Turn the entries, starting at the line that contains "You are a computer-use" and ending at the last line, into a Markdown table with the columns Row and Line, skipping blank lines. Leave the pictures out of the answer.

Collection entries
----

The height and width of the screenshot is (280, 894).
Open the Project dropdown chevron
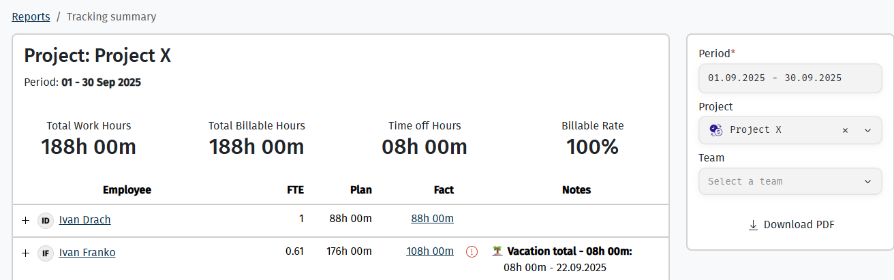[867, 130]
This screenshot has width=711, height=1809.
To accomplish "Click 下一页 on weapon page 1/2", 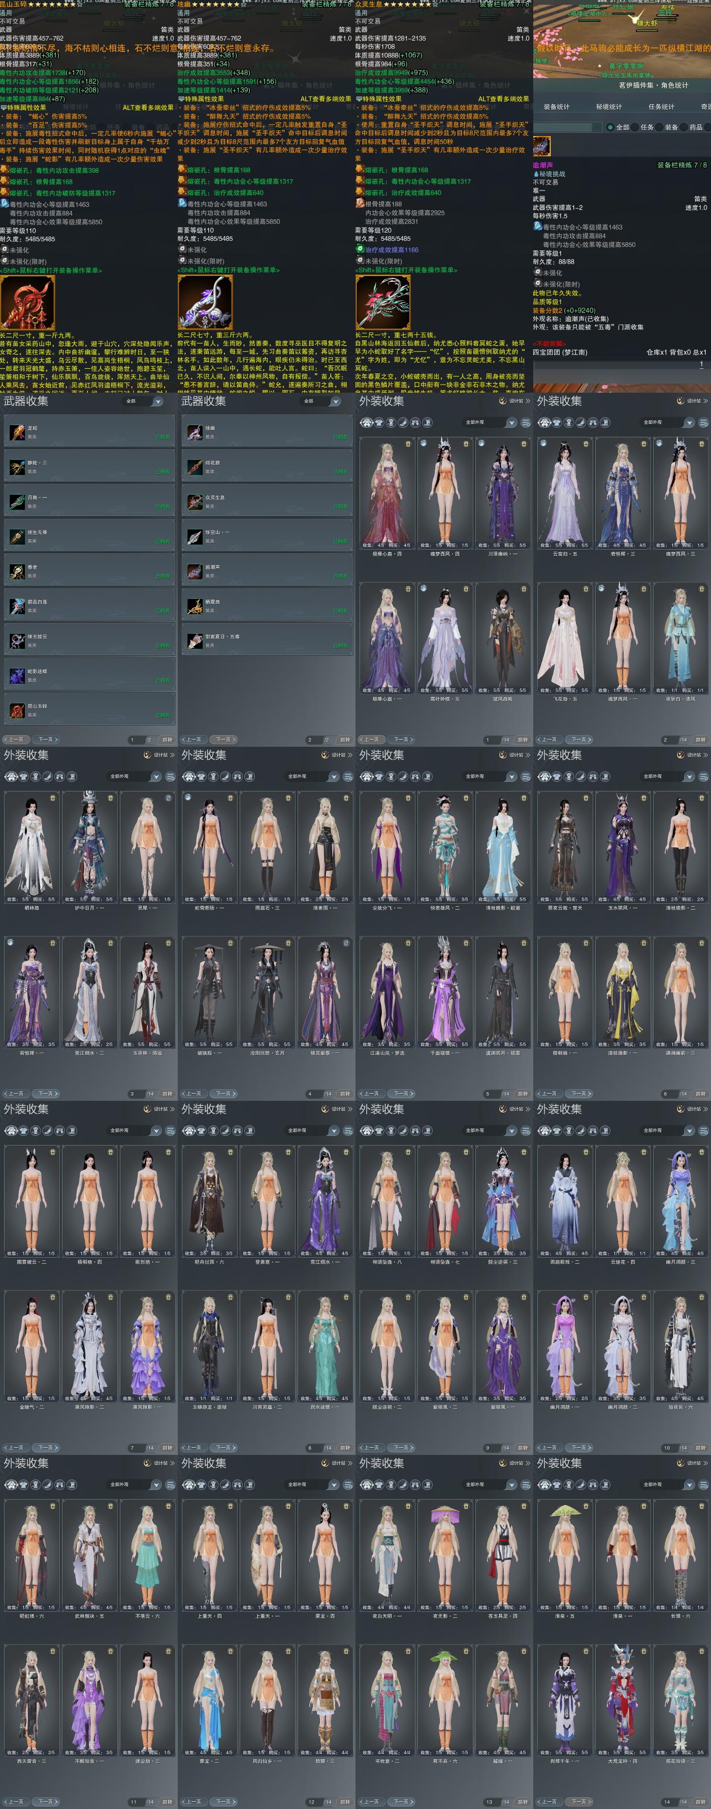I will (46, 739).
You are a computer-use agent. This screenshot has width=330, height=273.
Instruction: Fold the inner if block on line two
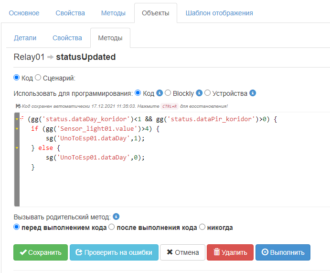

----

REPLY TO THE EXERCISE:
| Row | Line |
|---|---|
| 1 | You are a computer-use agent. This screenshot has width=330, height=273. |
| 2 | Instruction: Fold the inner if block on line two |